> **Exercise objective**
Which lines in the records contain the string "arrow", matching case exactly? Show each of those lines in full.

Saved records:
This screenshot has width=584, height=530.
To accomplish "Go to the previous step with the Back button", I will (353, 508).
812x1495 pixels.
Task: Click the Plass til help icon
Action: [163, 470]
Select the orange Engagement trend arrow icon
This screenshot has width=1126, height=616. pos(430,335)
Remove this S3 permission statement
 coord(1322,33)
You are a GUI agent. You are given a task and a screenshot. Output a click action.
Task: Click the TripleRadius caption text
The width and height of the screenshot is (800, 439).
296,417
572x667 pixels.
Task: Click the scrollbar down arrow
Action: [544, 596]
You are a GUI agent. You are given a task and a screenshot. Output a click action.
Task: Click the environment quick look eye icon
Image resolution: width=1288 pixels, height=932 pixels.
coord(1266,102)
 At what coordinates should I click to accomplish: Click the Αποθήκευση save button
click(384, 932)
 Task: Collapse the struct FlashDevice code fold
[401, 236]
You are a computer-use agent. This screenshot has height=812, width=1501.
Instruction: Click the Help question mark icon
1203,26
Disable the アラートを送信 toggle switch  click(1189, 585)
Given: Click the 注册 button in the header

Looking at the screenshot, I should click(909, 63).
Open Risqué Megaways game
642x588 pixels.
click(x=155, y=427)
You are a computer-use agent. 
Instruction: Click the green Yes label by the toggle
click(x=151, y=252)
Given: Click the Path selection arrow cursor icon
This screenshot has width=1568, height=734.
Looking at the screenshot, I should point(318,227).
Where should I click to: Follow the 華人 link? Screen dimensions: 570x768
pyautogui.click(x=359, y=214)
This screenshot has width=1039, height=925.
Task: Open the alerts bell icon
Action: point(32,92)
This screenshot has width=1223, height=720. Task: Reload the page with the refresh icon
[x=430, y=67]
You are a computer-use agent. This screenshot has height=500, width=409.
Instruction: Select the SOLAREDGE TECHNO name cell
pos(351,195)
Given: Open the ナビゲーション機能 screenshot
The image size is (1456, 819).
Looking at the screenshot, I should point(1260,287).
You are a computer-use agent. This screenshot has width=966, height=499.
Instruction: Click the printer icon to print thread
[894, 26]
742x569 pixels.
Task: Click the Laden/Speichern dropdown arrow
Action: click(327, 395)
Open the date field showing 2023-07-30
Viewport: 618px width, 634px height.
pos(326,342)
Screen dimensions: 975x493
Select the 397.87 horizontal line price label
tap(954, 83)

> **Finished answer**
Select the orange Engagement trend arrow icon
Task: Click the scrollbar down arrow
Given: Click the Path selection arrow cursor icon
Task: Click the Laden/Speichern dropdown arrow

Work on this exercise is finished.